Duration: 1 hour, 37 minutes

Impact:

Beefree SDK customers experienced slowdowns and errors when loading the editors, particularly on the Auth and Utils endpoints. API SDK calls were impacted by slowness and errors.

Summary:

On Saturday, March 8, 2025, we updated our infrastructure and services to support a multi-region deployment, enabling our SDK to operate across two AWS regions—Dublin, Ireland, and Frankfurt, Germany.

The scheduled maintenance was successfully completed at 11:36 AM EST, with additional adjustments made on March 9 and the morning of March 10 (CET).

However, as traffic increased on Monday, March 10, 2025, the Beefree SDK and Beefree SDK API began experiencing intermittent issues, which later escalated into a stable outage.

During the escalation, we investigated the root cause and explored multiple possible fixes. Given the time constraints and uncertainty of an immediate resolution, we prioritized stability and swiftly redirected traffic to a single region, which restored normal service.

Current status:

Services are normal with no further detected issues. We are actively monitoring for any residual effects.

Root cause:

The issue was highly traffic-dependent, as no slowdowns or failures were observed in the days prior or during load testing. Autoscaling worked correctly, ruling it out as a contributing factor. The problem originated from the use of shared resources within the EKS cluster, specifically DNS resolution.

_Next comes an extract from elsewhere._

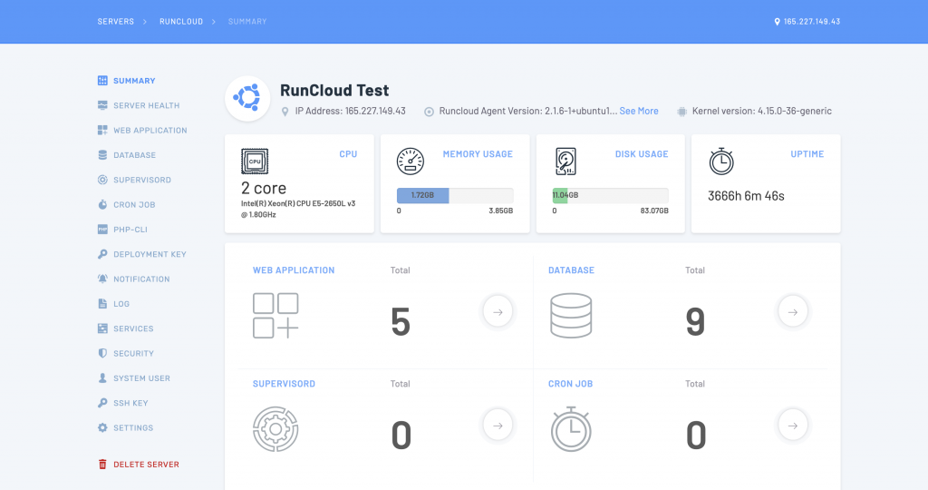
Task: Click the large Web Application grid icon
Action: [276, 316]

A preliminary analysis indicates that the primary cause was a slowdown in CoreDNS within our AWS infrastructure. As traffic surged, CoreDNS pods became overwhelmed with DNS queries, leading to delayed responses. However, CPU and memory usage remained stable, showing no signs of resource exhaustion.

We are conducting further investigations to validate this finding and ensure there are no additional contributing factors.

Issue timeline

10:38 AM EDT
Our monitoring systems triggered phone alerts, notifying developers of the issue. Our automated monitoring service also posted an alert in our internal Slack channel. Internal escalation was officially initiated.

10:41 AM EDT
A cross-functional incident response meeting was held with developers and support team members. It quickly became evident that the issue was causing slowdowns across the entire infrastructure. The team began troubleshooting to identify the root cause.

11:45 AM EDT
The issue was identified as an anomaly in the internal network management of the newly deployed multi-region AWS setup. To mitigate the impact, we redirected all traffic for essential services to a single region (AWS Dublin, Ireland).

12:05 PM EDT
Traffic redirection was fully completed, and infrastructure slowdowns resolved almost immediately. We began monitoring the effectiveness of the solution.

12.35 PM EDT
After 30 minutes of stable monitoring, we officially closed the escalation

Next steps:

Our team is currently conducting a full Root Cause Analysis (RCA) to completely understand the underlying cause. We will post updates here as we continue to receive them, including when the RCA is available upon request from our team.

We will evaluate additional monitoring, testing, and safeguards to prevent recurrence.

If you are still experiencing issues, please contact our support team. No further action is needed by you at this time.

We sincerely apologize for the disruption and appreciate your patience. We will provide an update once we complete our analysis.

Posted Mar 11, 2025 - 15:10 EDT

Resolved

The issue has been resolved, and all services are now operating normally. We will continue to monitor the situation closely over the next few days to ensure stability. Thank you for your patience.
Posted Mar 10, 2025 - 12:36 EDT

Monitoring

We have identified the root cause of the issue and implemented a solution to address the intermittent issues affecting key services. Our team is closely monitoring the situation to ensure system stability.
Posted Mar 10, 2025 - 12:18 EDT

Update

Update: We are currently identifying the root cause of the issue and are actively working on a solution.

Our team is dedicated to resolving the problem as quickly as possible, and we will continue to provide updates on our progress.
Posted Mar 10, 2025 - 11:19 EDT

Investigating

We are currently experiencing a partial outage that is affecting our login system. As a result, users may encounter 403 (Forbidden) and 504 (Gateway Timeout) errors when attempting to access our services via our login endpoint. Users may experience login failures, including 403 and 504 errors, and access to certain endpoints may be delayed or unavailable.

Our team is actively investigating the issue and working towards a resolution.
Posted Mar 10, 2025 - 11:09 EDT
This incident affected: Authorization and API.